## Text segment
********************

All cultural groups like to think of themselves as unique, but Cubans, and especially Cuban Americans, have a grand sense of exceptionalism. Their genesis tale in the United States is about exile, not immigration -- the "ideology," according to Lisandro Perez, sociologist at Florida International University, that "they were ... driven out, impelled to leave by a government and by a political system."

This sense of uniqueness -- combined with hatred for Castro and the fact that Cuba is an acknowledged U.S. enemy -- has enabled Cuban Americans, who make up one half of 1% of the U.S. population, to play an outsized and pivotal role in American politics and foreign policy.

One only need consider the Cuban Refugee Adjustment Act of 1966. Until the law was amended in 1996, all Cuban migrants, no matter their documentation, were allowed to apply for permanent resident status after one year in the U.S. Since 1996, the "wet feet/dry feet" policy has prevailed: Undocumented migrants caught off the coast of Florida are sent back to Cuba; those who make it to U.S. soil are still generally allowed to stay. Once admitted, they become eligible for federal refugee benefits.

Exceptionalism is strongest among the first generation of refugees who arrived after the revolution in 1959. They fought fiercely to remain culturally Cuban and made their longing to return to a liberated Cuba their calling card. They established a network of institutions to preserve their customs and traditions and to influence U.S. policy toward their homeland. They gravitated toward the Republican Party largely because of the GOP's tougher stance toward Castro.

Although U.S.-born Cuban Americans are not as politically focused on Cuba, the strident anti-Castro politics of the exile generation nonetheless defines the entire population to the rest of the United States. Though most U.S.-born Cuban Americans have never visited the island, many have inherited a romantic vision of the homeland from their parents and grandparents. After 50 years, the captive state of the mother country still serves as the organizing principle of Cuban American identity.

AND YET, at some level, Cuban Americans also understand that their exile state is a fiction. A 2004 survey of residents of Miami-Dade and Broward counties, Fla., where three in five ethnic Cubans in the U.S. reside, reveals that the majority do not consider it very likely that they will return to live on the island if it becomes a democracy. If and when the island opens up, Cuban Americans may finally have to acknowledge that they are in the U.S. by choice and begin to see themselves more as a traditional immigrant group. "Exile identity is always in opposition to something," says Cornell historian Maria Cristina Garcia, "but if the source of our opposition evaporates, then we'll have to rethink our identity as Cubans in the United States."

********************

## Provided material
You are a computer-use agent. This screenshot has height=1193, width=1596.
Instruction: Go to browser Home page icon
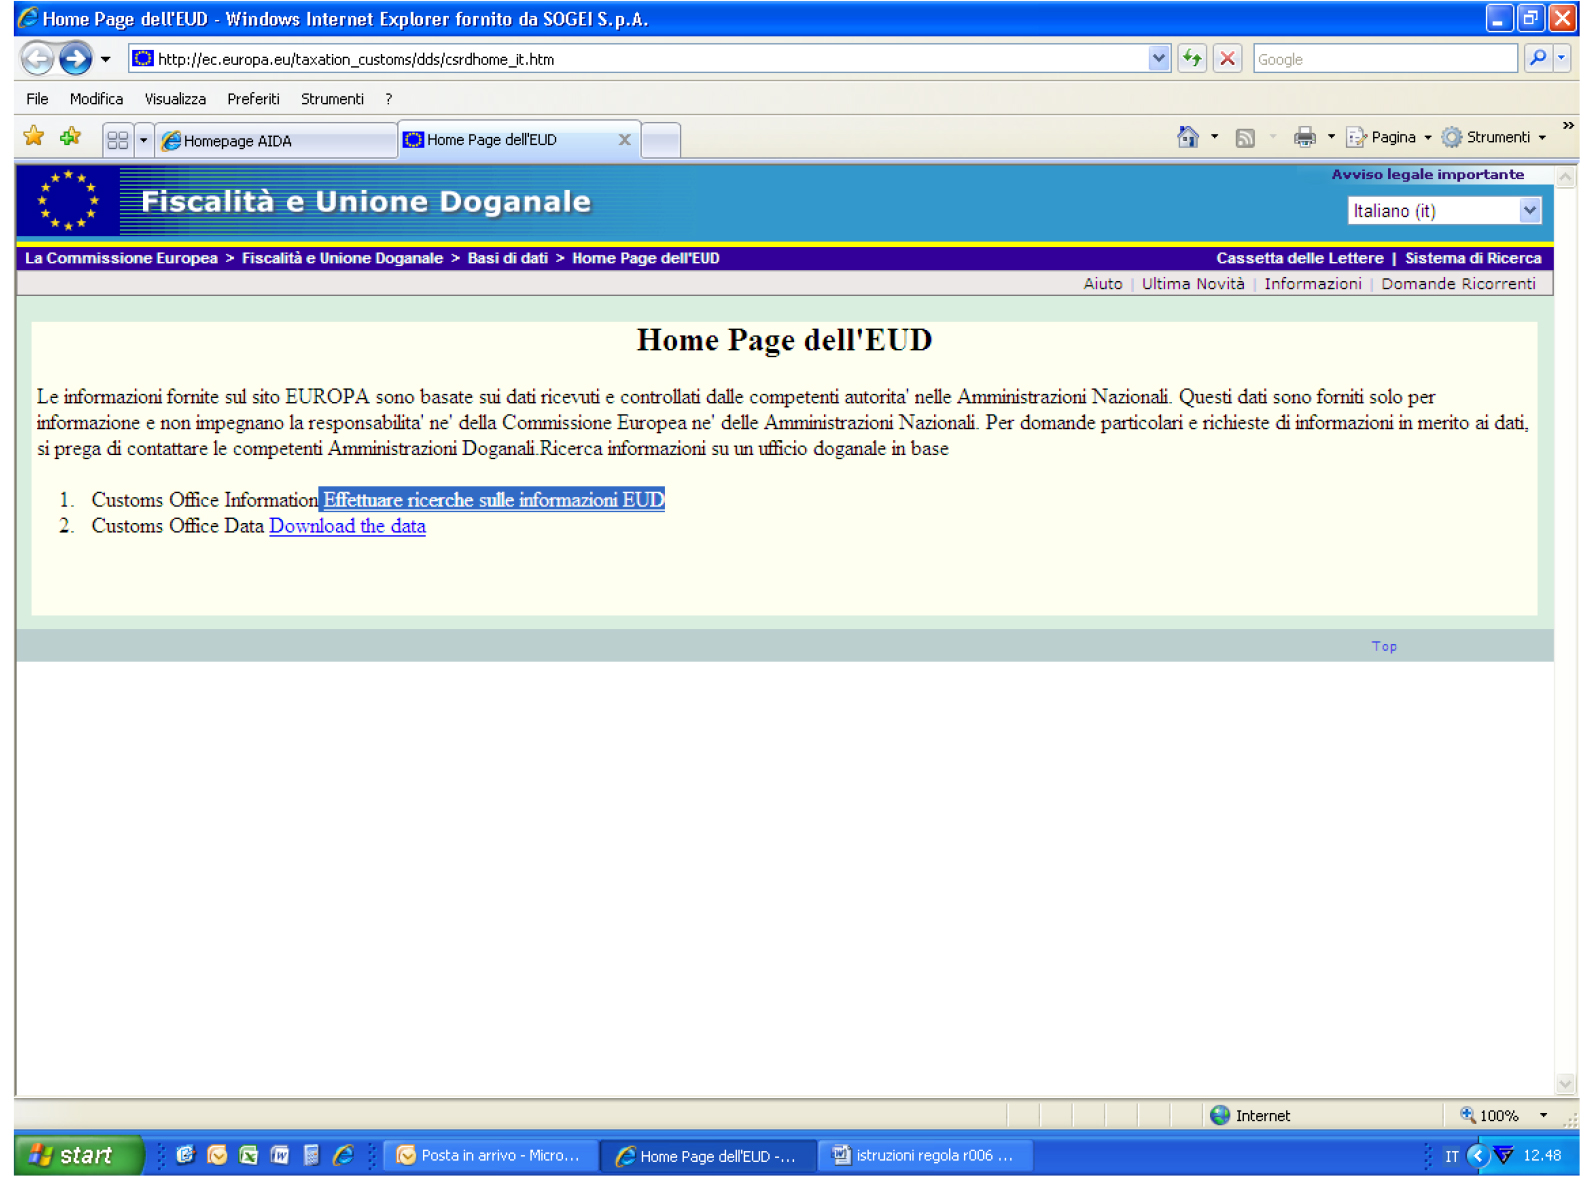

********************

## Exercise tasks
A – In the text on Cuban American exceptionalism, what share of the U.S. population do Cuban Americans make up?
B – Pick up the text on Cuban American identity from its last sentence and continue it.

## Results
A – One half of 1%.

B –
That doesn't mean that some Cuban Americans would not forge close ties to a post-communist Cuba. Businesspeople in particular would be well poised to help integrate a newly capitalist Cuba into the global economy. A post-communist island would also likely draw large numbers of visitors. But contact with their "homeland" may just cement the differences between the "two Cubas."

"Some [Cuban Americans] will visit and feel very Cuban," says Uva de Aragon, associate director of the Cuban Research Institute at Florida International University, "while others will realize how American they are."

The advent of a new democratic era also would probably spell the end of Cubans' privileged immigration status. That would result in declining numbers of newcomers, which would in turn deprive Cuban culture in the U.S. of the reinforcement it has long received from refugee arrivals.

And with the issue of communism off the table, Cuban American political organizations would be instantly deprived of their raison d'etre, and Cuban American voters could lose their special influence in U.S. politics. Described by some as Democrats with a Republican foreign policy, an increasingly diffuse Cuban American electorate could potentially gravitate away from the GOP.

None of this, however, necessarily spells an end to Cuban Americans' historical sense of uniqueness. "Being Cuban is a like an illness," says De Aragon, "a virus that is both hereditary and contagious. That island will continue to occupy our imaginations."